Лев продолжил уплетать свою часть мяса, и ты, сверля его макушку взглядом, ощутил, как задрожали мускулы у самых глазниц. Он, что же, по случайности самолично завёл тебя на тонкий лёд или же действовал умышленно? Речь шла не столько про вопрос, он-то был вполне естественным: незнакомый одиночка на родных землях всегда вызывает вопросы, но вот разговоры о пленниках…
Мтонго?
Хвост нервозно забил по промёрзлой земле, и тут же смолк. Мысли закопошились, вгрызаясь в череп и не давая ни секунды на размышления. Ваш главнокомандующий ещё жив? И он может оказаться здесь, буквально у тебя под боком?
Бэрри шумно сглотнул и приподнял голову.
Эти гады вспорят Сенсею брюхо и бросят на алтарь? Нет, глупости. Нет. НЕТ. Как бы не так, с чего бы у них могло это получиться? С чего бы ты позволил этому произойти?

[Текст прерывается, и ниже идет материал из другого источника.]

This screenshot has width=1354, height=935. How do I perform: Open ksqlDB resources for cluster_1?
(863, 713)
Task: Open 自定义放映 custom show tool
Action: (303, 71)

Ходок моргнул, глядя прямо на тебя. Все помыслы, всё вскипавшее в груди месиво возгласов вмиг сжалось до размеров зёрнышка и затихло, будто кто наступил им на хвост.
Он ждал ответа.
Сердце отстучало удар, второй, а проклятый язык будто примёрз к нёбу. Впервые за долгое время ты не знал, как лучше извернуться, проскользнуть в тонкую щель и добраться до желаемого. Как-то само собой пришло осознание, мрачное, но ощутимо правдоподобное, что, не раскрой ты пасти сейчас, и всё пропадёт с концами. Брови столкнулись у переносицы, предавая взгляду угрожающую решимость.

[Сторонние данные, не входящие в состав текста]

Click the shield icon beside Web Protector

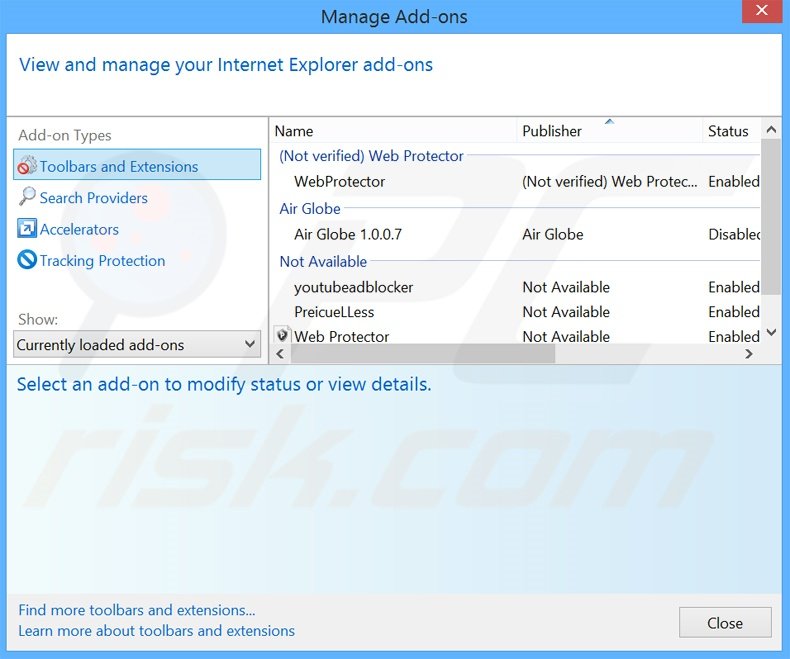click(282, 336)
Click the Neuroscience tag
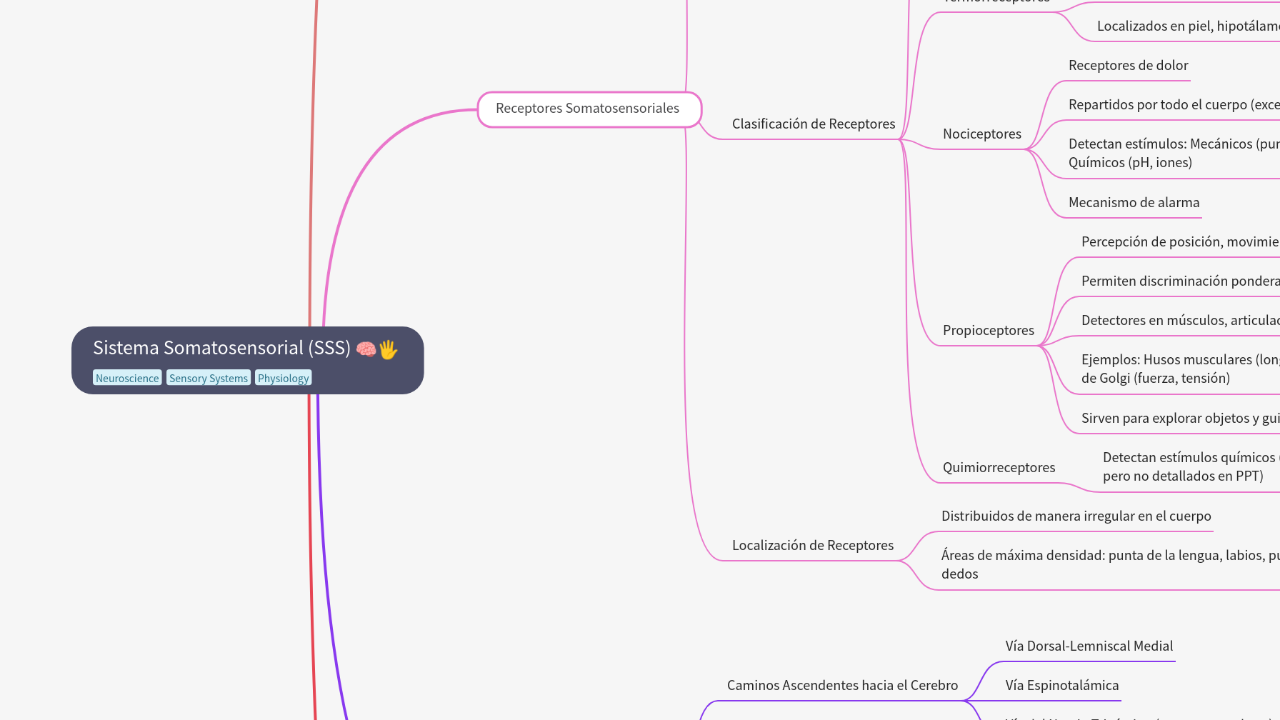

— По правде говоря…— слова сбивчиво собирались на ходу, и эта импровизированность ощущалась крайне доходчиво, но, в конце концов, после всего, что ты услышал, не разумно ли было бы малость занервничать? Слегка, для большего эффекта. Слова выдавливались с некоторыми сомнениями, словно ты каждый раз примерялся, стоит ли вообще их кому-то доверять, — я забрался на край мира, чтобы разыскать кое-кого.

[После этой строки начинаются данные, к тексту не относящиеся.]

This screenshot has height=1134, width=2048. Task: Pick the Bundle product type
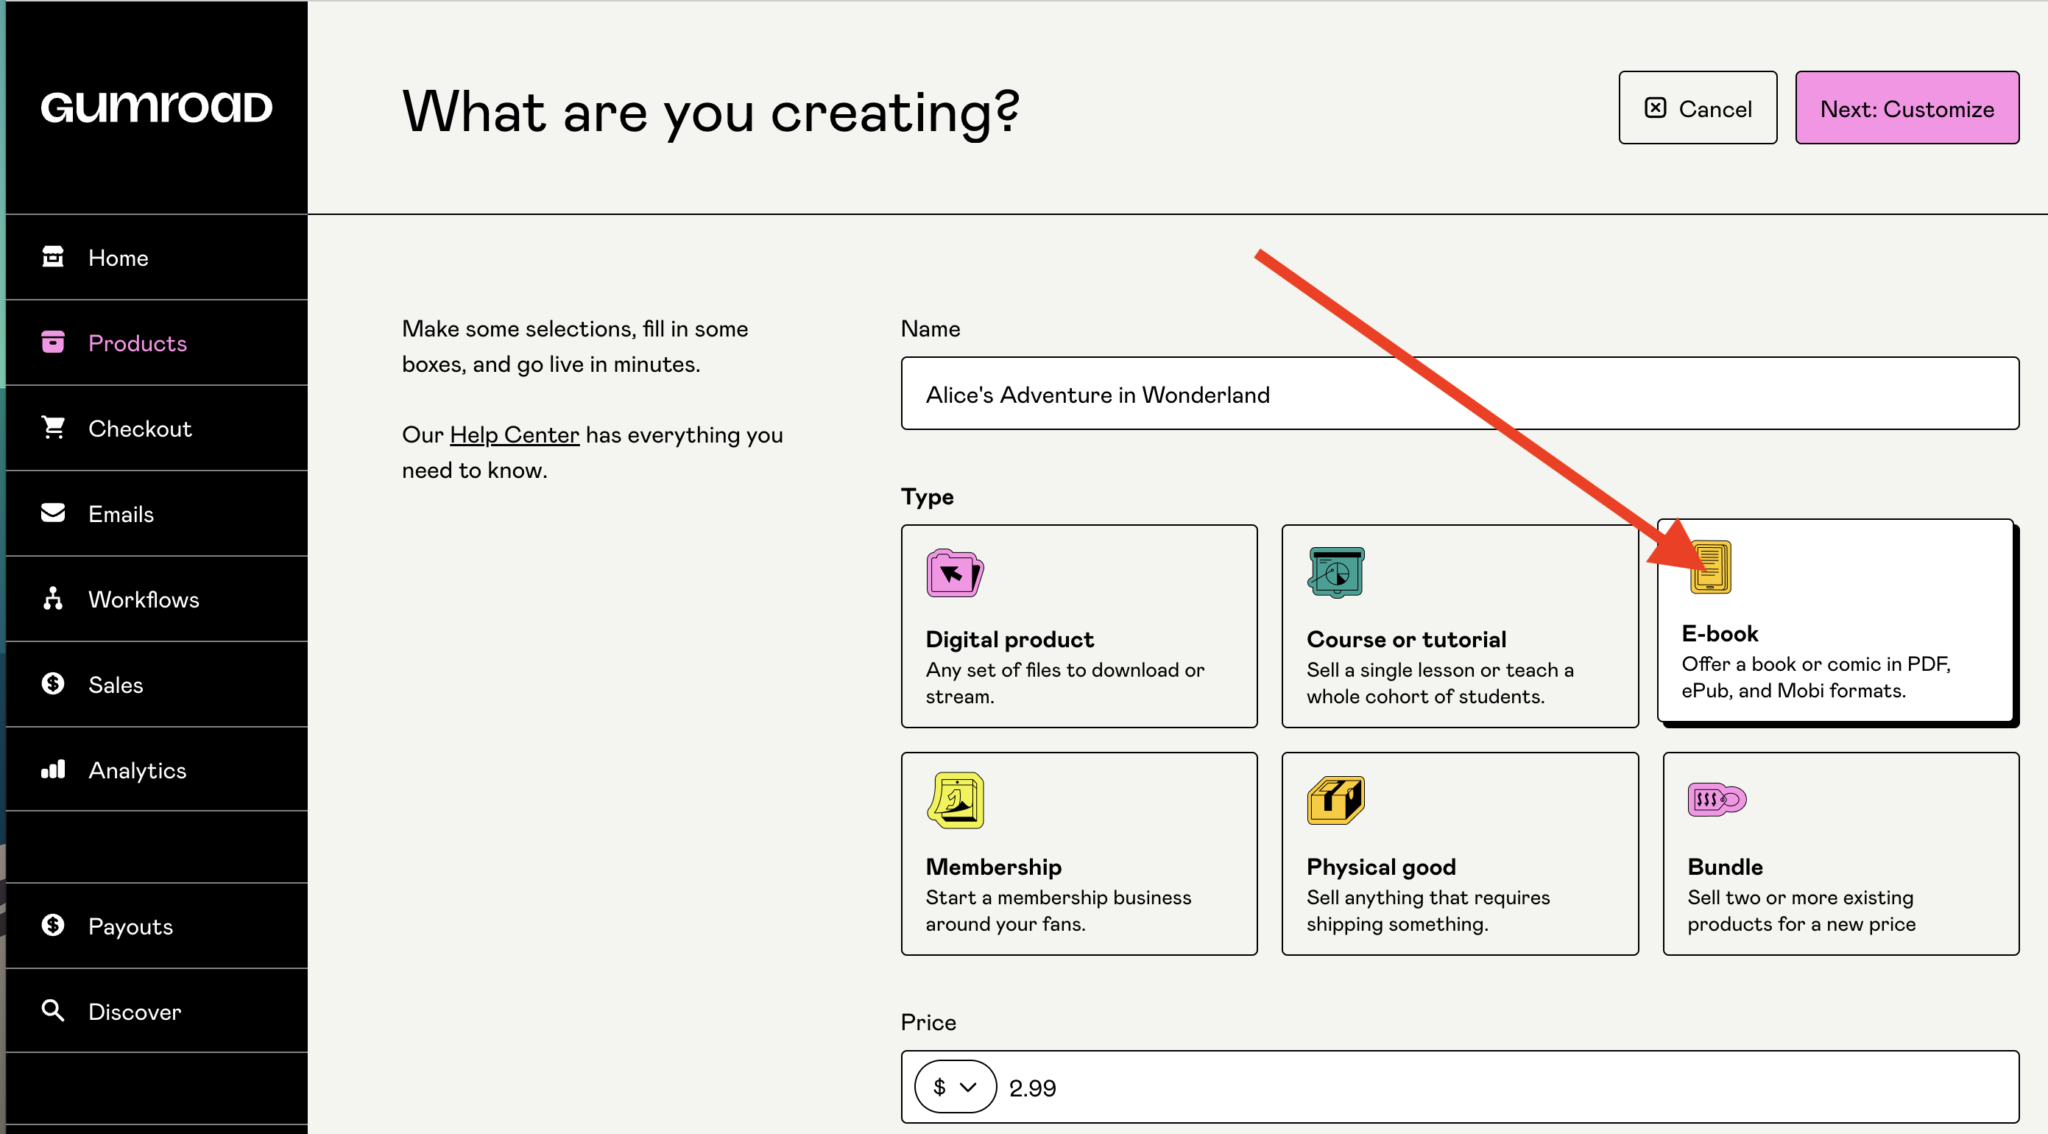point(1840,853)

Маловато, и чересчур отрывисто, эти серые глаза так и требовали продолжения, объяснений и деталей. И хотелось бы, чтобы собеседник остался удовлетворённым и таким же разговорчивым до самых границ. Ты, будто понимая его немую просьбу, покорно продолжал.
— Мы с ним знакомы не так давно, он оказал мне хорошую услугу, но… вот уже сколько дней о нём нет никаких вестей. Ваши земли,— ты с ноткой осторожности провёл взглядом по горизонту, — одни из самых опасных и неизведанных в здешних краях. Вот я и решился забраться сюда, думал разыскать друга и вернуть ему должок… После твоих слов, не знаю даже, жив ли он вообще...
Ты тяжко вздохнул и уже было опустил вислые уши, как вдруг глаза поджёг тёплый огонёк.
— Вот почему я осмелюсь просить тебя,— ты продолжал куда более воодушевлённо, с каплей смущённости, — ты не мог бы описать мне вашего пленного, пожалуйста? Я хочу знать, что с ним случиться и есть ли у меня время… помочь ему.